**The task**
The answer must be an exact copy of the lines from the one with "RDR 19 de agosto (145, 497)" to the last line of the entries below, both included, and must contain no pictures.

**Recorded data**
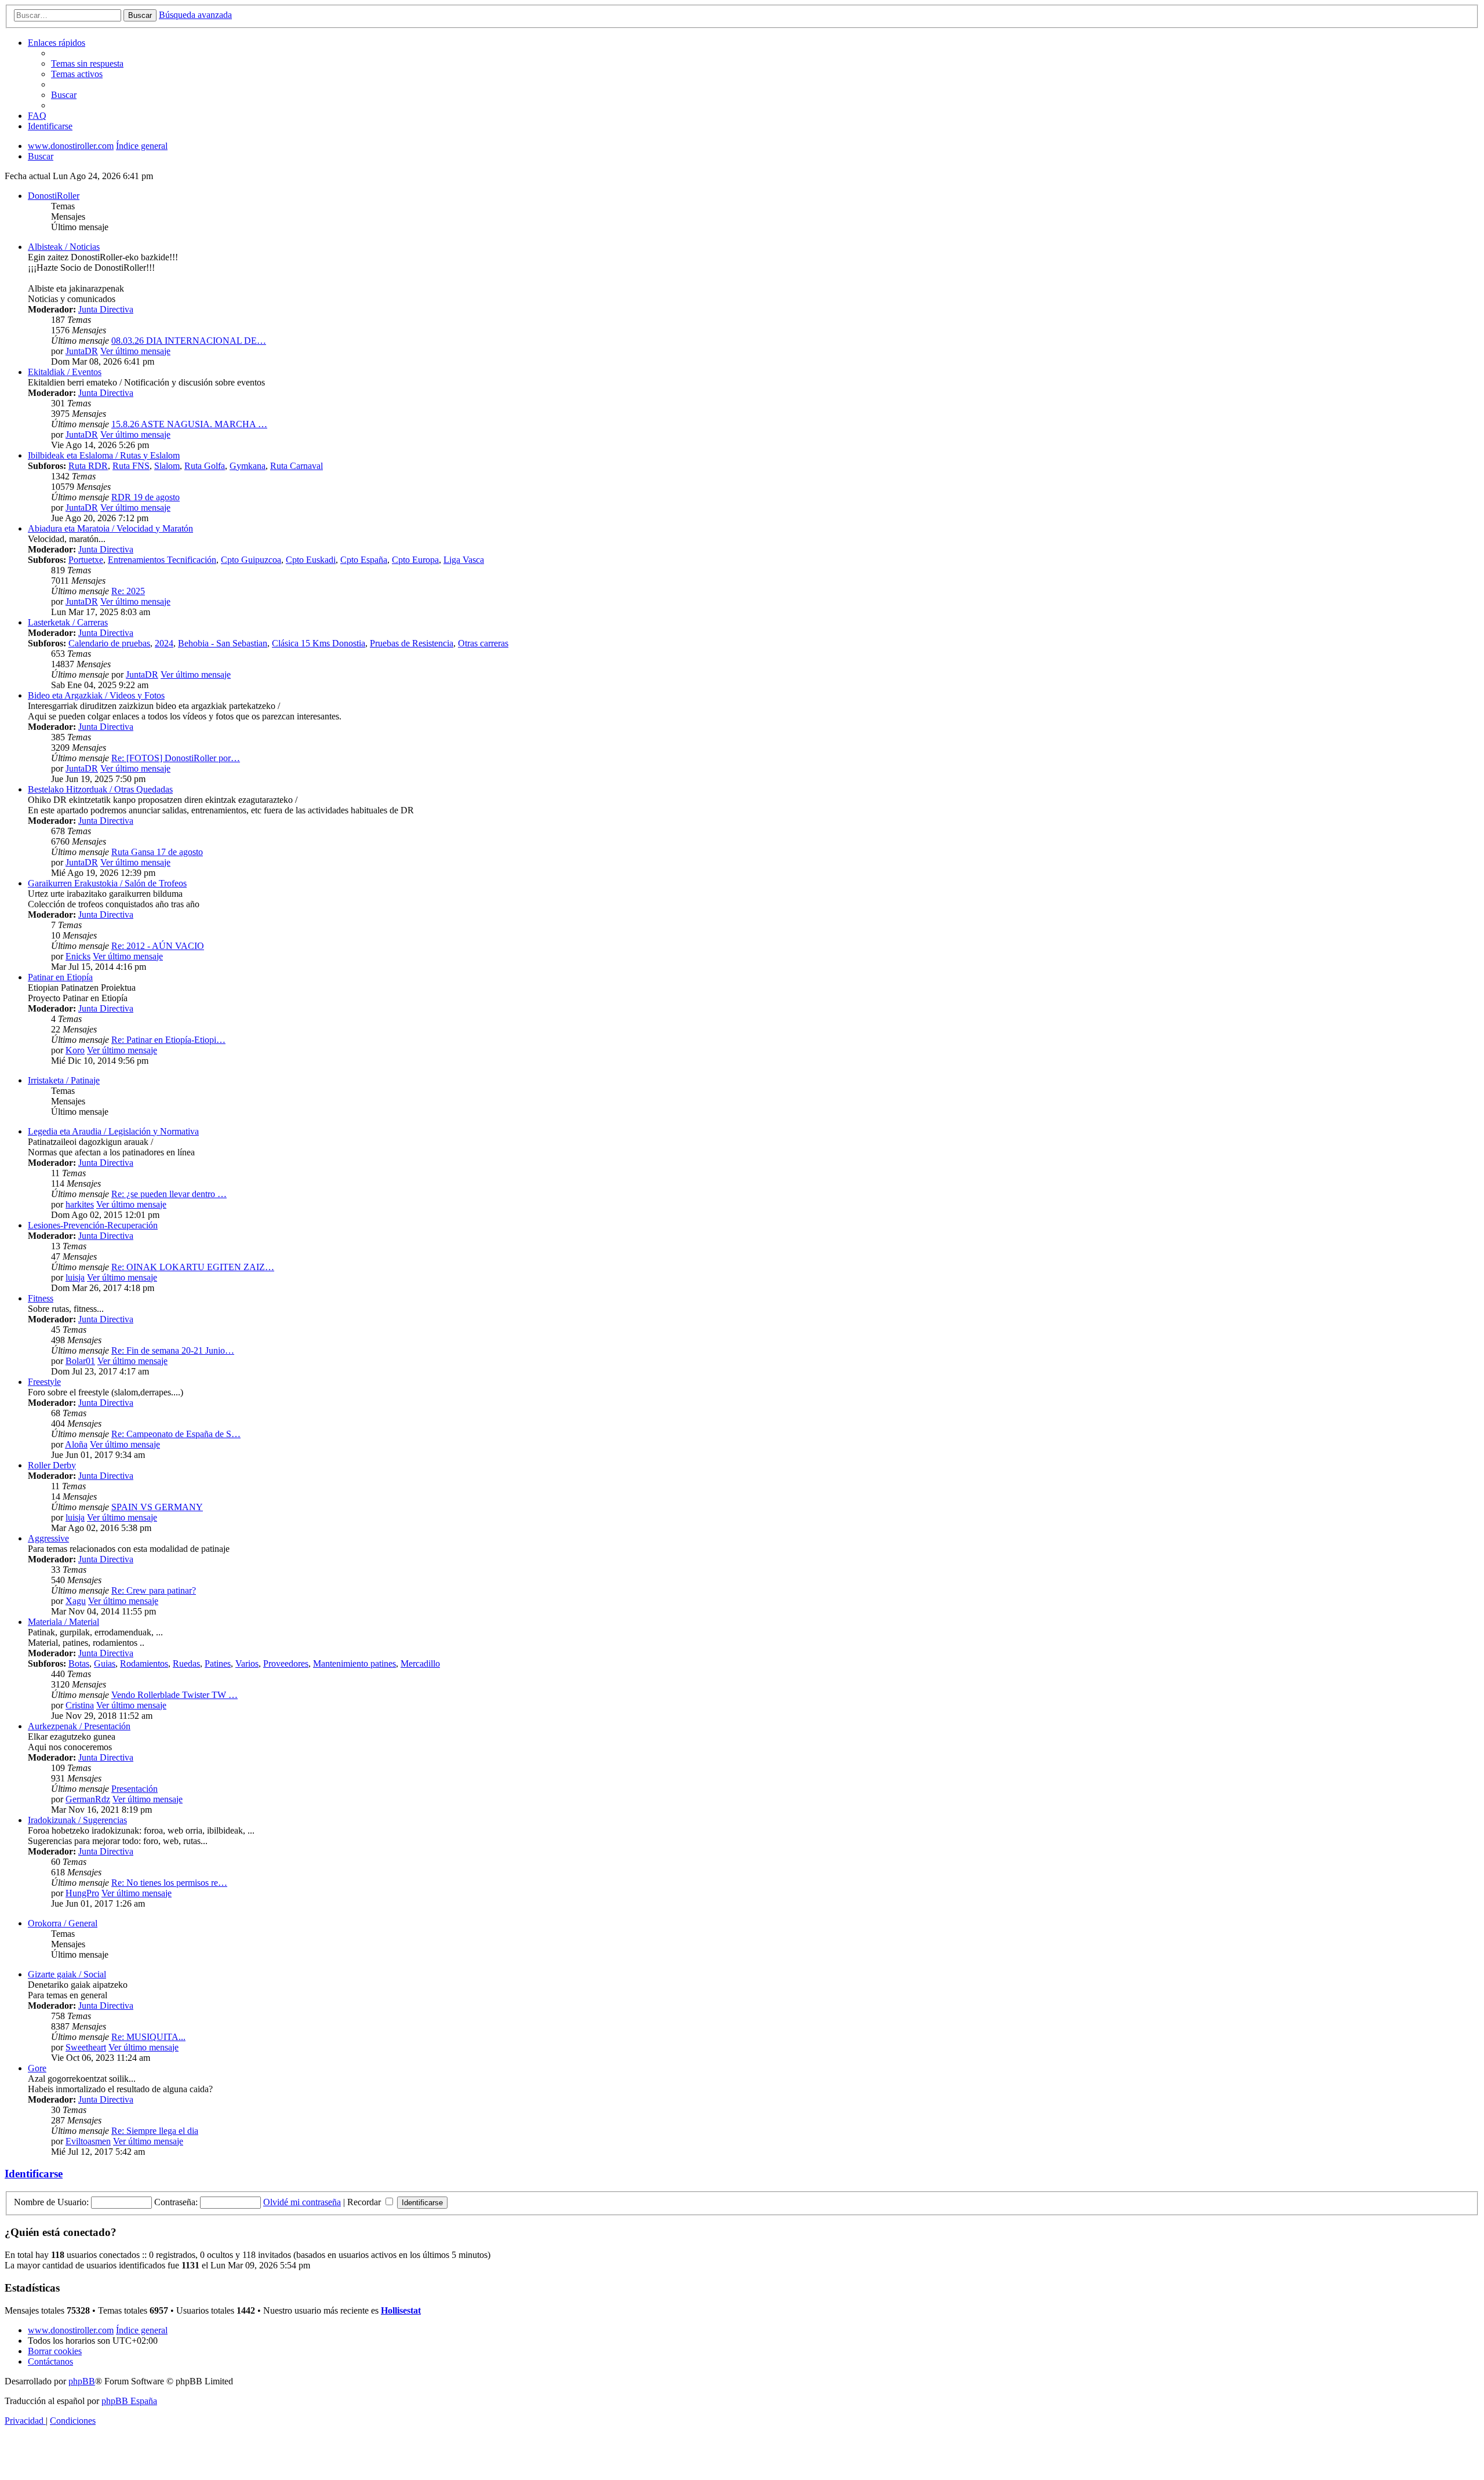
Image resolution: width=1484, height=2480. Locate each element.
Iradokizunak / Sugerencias (77, 1820)
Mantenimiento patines (354, 1663)
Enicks (78, 956)
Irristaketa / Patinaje (64, 1080)
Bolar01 (80, 1361)
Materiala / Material (63, 1622)
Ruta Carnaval (296, 466)
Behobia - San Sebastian (222, 643)
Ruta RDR (88, 466)
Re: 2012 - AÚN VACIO (157, 946)
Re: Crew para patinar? (153, 1590)
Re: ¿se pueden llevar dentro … (169, 1194)
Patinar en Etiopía (60, 977)
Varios (247, 1663)
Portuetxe (85, 560)
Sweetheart (86, 2047)
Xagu (76, 1601)
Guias (104, 1663)
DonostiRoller (53, 196)
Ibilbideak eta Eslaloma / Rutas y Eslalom (104, 455)
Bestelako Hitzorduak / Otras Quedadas (100, 789)
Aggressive (48, 1538)
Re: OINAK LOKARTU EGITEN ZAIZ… (192, 1267)
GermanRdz (88, 1799)
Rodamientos (144, 1663)
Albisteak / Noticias (64, 247)
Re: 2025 (128, 591)
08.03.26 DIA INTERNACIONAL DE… (188, 341)
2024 (164, 643)
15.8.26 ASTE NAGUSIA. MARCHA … (189, 424)
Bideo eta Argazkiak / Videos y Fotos (96, 695)
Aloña (76, 1444)
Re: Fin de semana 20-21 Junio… (172, 1350)
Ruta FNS (131, 466)
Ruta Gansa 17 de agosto (157, 852)
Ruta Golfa (204, 466)
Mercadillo (420, 1663)
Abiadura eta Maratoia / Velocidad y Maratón (110, 528)
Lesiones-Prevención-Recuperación (93, 1225)
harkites (80, 1204)
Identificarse (34, 2174)
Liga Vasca (463, 560)
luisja (75, 1277)
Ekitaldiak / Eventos (64, 372)
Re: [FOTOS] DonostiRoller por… (175, 758)
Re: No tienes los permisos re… (169, 1883)
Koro (75, 1050)
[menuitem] (87, 63)
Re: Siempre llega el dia (154, 2131)
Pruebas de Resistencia (411, 643)
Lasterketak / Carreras (68, 622)
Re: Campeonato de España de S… (176, 1434)
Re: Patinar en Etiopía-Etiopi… (168, 1040)
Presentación (134, 1789)
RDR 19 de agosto (145, 497)
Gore (37, 2068)
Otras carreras (483, 643)
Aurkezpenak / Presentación (79, 1726)
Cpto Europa (415, 560)
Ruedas (186, 1663)
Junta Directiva (105, 309)
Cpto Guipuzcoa (251, 560)
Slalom (167, 466)
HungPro (82, 1893)
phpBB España (129, 2401)
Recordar (365, 2202)
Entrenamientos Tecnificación (162, 560)
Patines (218, 1663)
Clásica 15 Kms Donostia (318, 643)
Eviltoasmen (88, 2141)
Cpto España (363, 560)
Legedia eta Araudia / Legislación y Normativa (113, 1131)
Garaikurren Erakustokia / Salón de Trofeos (107, 883)
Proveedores (285, 1663)
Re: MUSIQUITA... (148, 2037)
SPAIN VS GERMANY (157, 1507)
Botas (78, 1663)
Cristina (80, 1705)
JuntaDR (82, 351)
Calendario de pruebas (109, 643)
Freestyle (44, 1382)
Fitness (40, 1298)
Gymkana (247, 466)
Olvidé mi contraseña (302, 2202)
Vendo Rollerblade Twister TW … (174, 1695)
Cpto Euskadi (311, 560)
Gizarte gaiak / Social (67, 1974)
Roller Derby (52, 1465)
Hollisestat (401, 2310)
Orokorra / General (62, 1923)
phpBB (81, 2381)
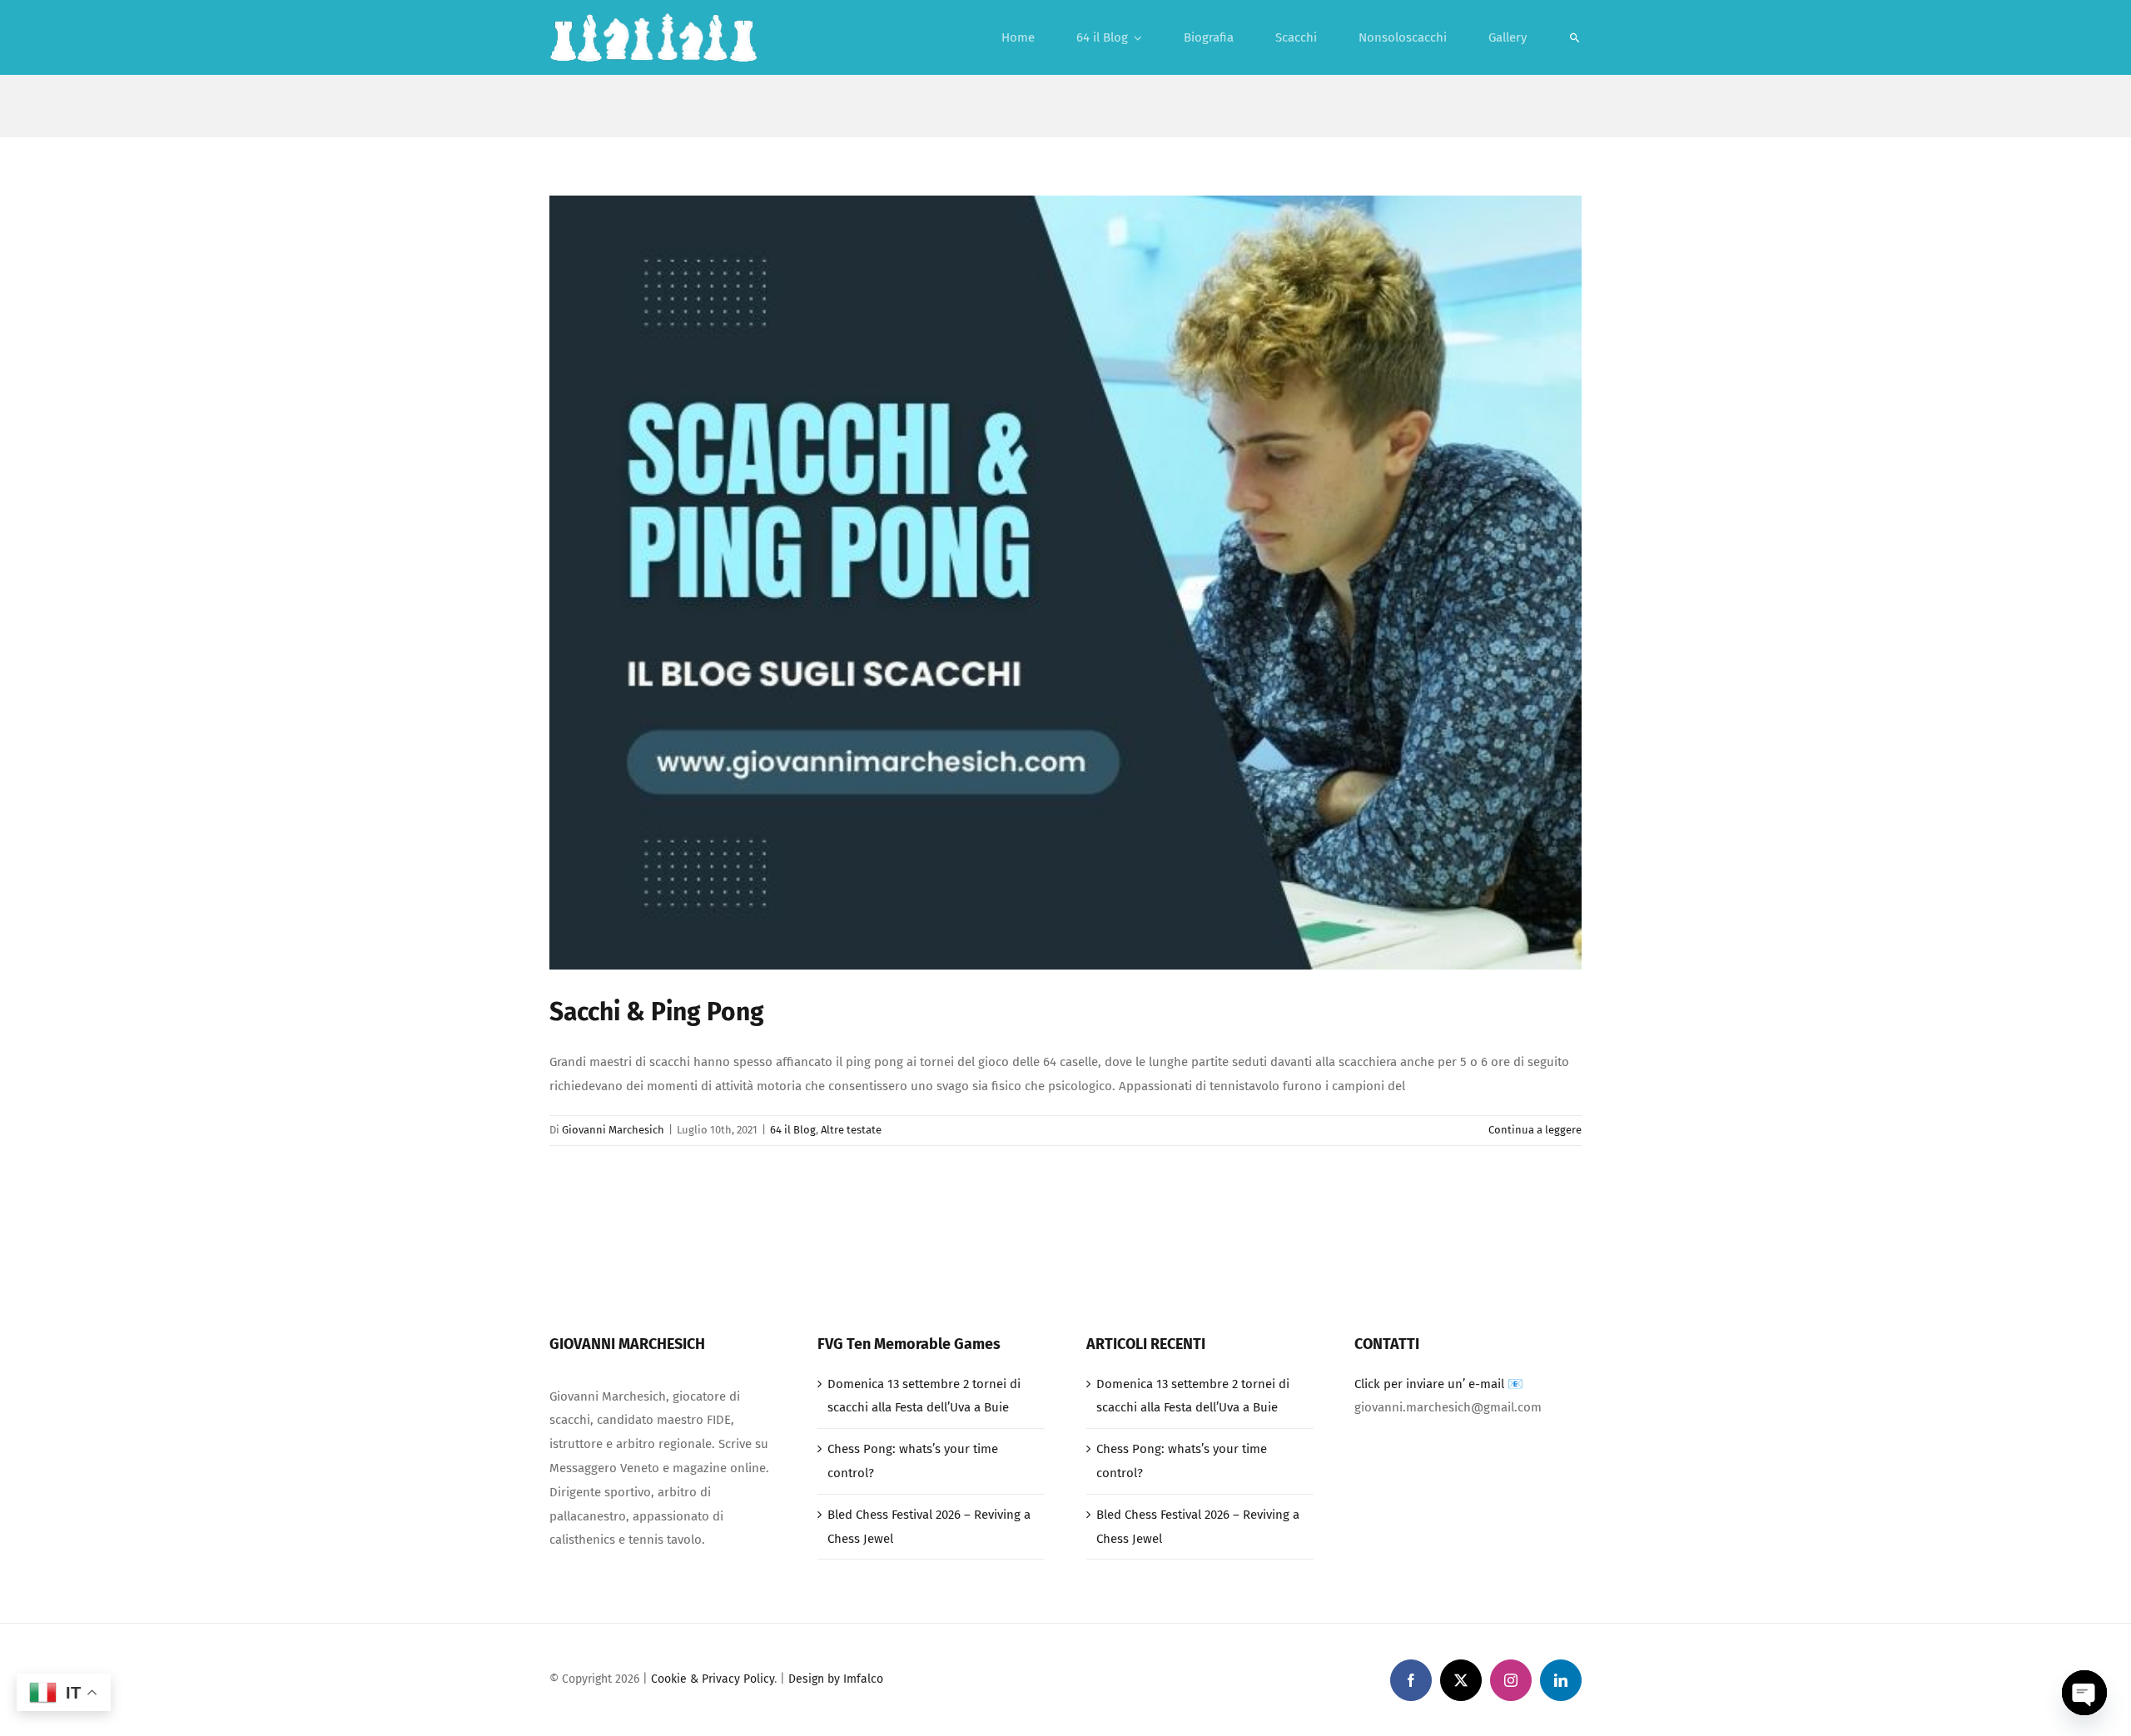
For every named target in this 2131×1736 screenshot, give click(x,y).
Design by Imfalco (835, 1679)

**Solution for this exercise**
RDR 19 de agosto (145, 497)
Gore (37, 2068)
Otras carreras (483, 643)
Aurkezpenak / Presentación (79, 1726)
Cpto Europa (415, 560)
Ruedas (186, 1663)
Junta Directiva (105, 309)
Cpto Guipuzcoa (251, 560)
Slalom (167, 466)
HungPro (82, 1893)
phpBB España (129, 2401)
Recordar (365, 2202)
Entrenamientos Tecnificación (162, 560)
Patines (218, 1663)
Clásica 15 Kms Donostia (318, 643)
Eviltoasmen (88, 2141)
Cpto España (363, 560)
Legedia eta Araudia / Legislación y Normativa (113, 1131)
Garaikurren Erakustokia / Salón de Trofeos (107, 883)
Proveedores (285, 1663)
Re: MUSIQUITA... (148, 2037)
SPAIN VS GERMANY (157, 1507)
Botas (78, 1663)
Cristina (80, 1705)
JuntaDR (82, 351)
Calendario de pruebas (109, 643)
Freestyle (44, 1382)
Fitness (40, 1298)
Gymkana (247, 466)
Olvidé mi contraseña (302, 2202)
Vendo Rollerblade Twister TW … (174, 1695)
Cpto Euskadi (311, 560)
Gizarte gaiak / Social (67, 1974)
Roller Derby (52, 1465)
Hollisestat (401, 2310)
Orokorra / General (62, 1923)
phpBB (81, 2381)
For every named target in this 2131×1736 screenshot, give click(x,y).
Design by Imfalco (835, 1679)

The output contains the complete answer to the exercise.